Ghost Highway – Acoustic session 

Date of release : May 2024 

Record Label :  auto-produced 


Reviewed date  : March 2025 

 

Imagine yourself sitting on the porch with some friends. It’s a nice spring evening, the sun is going down, the air is cool, you pick-up a 12 pack of cool beers, start strumming your guitar and singing a few old favourites. 


That’s probably what happened when Arno (vocal and rhythm guitar), Jull (guitar and vocal), Phil (drums) and Brayan (Bass fiddle) started recorded this acoustic session.  

These four pals are the members of Ghost Riders, a group that started in 2009 and already has several recordings available. On their latest recording session they had the good idea to record a few acoustic songs.
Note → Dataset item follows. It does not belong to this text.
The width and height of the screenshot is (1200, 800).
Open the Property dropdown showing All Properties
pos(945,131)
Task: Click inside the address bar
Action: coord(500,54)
This is not so common among rockabilly bands and the result is very refreshing.  

 

The CD starts with ‘Blackberry Wine’, a very cool and swinging hillbilly boogie track, previously recorded by Big Sandy and his Fly-Rite Boys. Excellent swinging guitar, groovy rhythm section with a good mix between the bass and drums, and good vocal.  

With the next one, you may start a campfire and, like the old Cherokee chief, start doing the Indian boogie to a white man’s song . There’s been a  lot of version of ‘Cherokee Boogie’, from Moon Mullican to BR5-49, but it seems that Ghost Highway had the Johnny Horton version in mind when recording it. The acoustic version gives it a fresh sound. If you don’t stomp your feet on this one, it’s either your mocassins are too tight or you’ve had a bad fall from your mustang! 


I wouldn't necessarily have thought of ‘Burning Love’, the Elvis tune, as a song to perform in an acoustic session, but why not? The vocals are well up front in the track, and the singer pulls it off quite well, with just the rhythm section backing him up. A fairly stripped-down version, but a pleasant one. 


We are then taken along the bank of the ‘Big River’, the one that Johnny Cash tried to flood with his tears. The acoustic treatment gives it a very rural perfume : a mix of fresh cut hays and warm mud from the bank of the big river. 


Now, picture this : a power shortage at 706 Union Avenue sometimes in 1954. The studio is in the dark, Scotty Moore can’t use his EchoSonic amplifier, so he starts strumming an acoustic guitar. Bill Black starts pickin’ on the doghouse bass.  A young would-be electrician from Crown Electric shows up to fix the power, but instead of checking the cables and the fuse, he's attracted by the rhythm and starts singing and clowning to the Roy Brown tune…  OK, it didn’t happen exactly like this, but this acoustic version sounds a bit like what might have happened that day. It is full of spontaneity, just like an impromptu session. No electricity in the amp, but a lot of it in the air!  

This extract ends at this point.